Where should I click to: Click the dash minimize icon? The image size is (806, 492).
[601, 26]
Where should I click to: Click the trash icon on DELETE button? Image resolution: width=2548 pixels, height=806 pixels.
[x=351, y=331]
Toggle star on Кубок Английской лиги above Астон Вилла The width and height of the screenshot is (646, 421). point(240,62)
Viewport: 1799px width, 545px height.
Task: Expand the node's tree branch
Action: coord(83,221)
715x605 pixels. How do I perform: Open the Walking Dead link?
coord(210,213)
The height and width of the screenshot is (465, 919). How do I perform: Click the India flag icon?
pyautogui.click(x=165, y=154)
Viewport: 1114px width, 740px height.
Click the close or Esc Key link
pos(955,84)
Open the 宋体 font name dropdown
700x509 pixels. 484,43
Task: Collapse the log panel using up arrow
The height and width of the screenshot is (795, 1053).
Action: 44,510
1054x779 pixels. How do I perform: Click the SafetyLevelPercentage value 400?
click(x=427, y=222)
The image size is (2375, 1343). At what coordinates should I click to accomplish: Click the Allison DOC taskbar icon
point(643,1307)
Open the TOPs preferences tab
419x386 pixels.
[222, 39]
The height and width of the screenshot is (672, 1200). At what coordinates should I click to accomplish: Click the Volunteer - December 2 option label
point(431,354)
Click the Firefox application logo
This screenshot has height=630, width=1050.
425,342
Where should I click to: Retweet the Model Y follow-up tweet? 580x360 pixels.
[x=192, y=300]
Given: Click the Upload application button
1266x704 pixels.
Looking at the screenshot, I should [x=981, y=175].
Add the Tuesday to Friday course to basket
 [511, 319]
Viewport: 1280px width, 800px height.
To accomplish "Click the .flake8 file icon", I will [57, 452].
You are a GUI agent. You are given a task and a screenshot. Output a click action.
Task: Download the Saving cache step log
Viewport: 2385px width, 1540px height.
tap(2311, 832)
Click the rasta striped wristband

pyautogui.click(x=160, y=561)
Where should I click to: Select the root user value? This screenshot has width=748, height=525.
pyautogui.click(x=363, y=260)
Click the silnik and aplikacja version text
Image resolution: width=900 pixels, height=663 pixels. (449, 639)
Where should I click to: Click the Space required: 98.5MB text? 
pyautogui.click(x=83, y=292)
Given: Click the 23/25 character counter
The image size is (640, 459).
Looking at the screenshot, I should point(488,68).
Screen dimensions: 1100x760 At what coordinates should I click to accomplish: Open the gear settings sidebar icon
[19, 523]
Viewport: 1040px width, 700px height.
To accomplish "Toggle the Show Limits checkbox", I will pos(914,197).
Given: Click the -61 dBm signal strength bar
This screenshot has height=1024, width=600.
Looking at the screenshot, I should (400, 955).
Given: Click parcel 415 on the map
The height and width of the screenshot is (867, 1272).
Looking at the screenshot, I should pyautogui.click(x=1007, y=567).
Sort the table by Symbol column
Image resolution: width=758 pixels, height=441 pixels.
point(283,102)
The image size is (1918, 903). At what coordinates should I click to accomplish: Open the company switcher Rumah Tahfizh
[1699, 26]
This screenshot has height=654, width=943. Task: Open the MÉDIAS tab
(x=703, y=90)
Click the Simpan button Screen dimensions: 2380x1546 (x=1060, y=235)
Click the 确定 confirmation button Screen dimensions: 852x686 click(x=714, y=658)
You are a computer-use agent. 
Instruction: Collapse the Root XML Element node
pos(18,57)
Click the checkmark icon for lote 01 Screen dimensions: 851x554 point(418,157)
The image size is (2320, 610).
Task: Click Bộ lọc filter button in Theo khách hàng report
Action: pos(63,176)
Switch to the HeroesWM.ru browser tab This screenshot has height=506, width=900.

About this task: Reproduce each line of the records in which "will" appears.

Result of this exercise:
To accomplish "Click the .flake8 file icon", I will [57, 452].
To accomplish "Toggle the Show Limits checkbox", I will pos(914,197).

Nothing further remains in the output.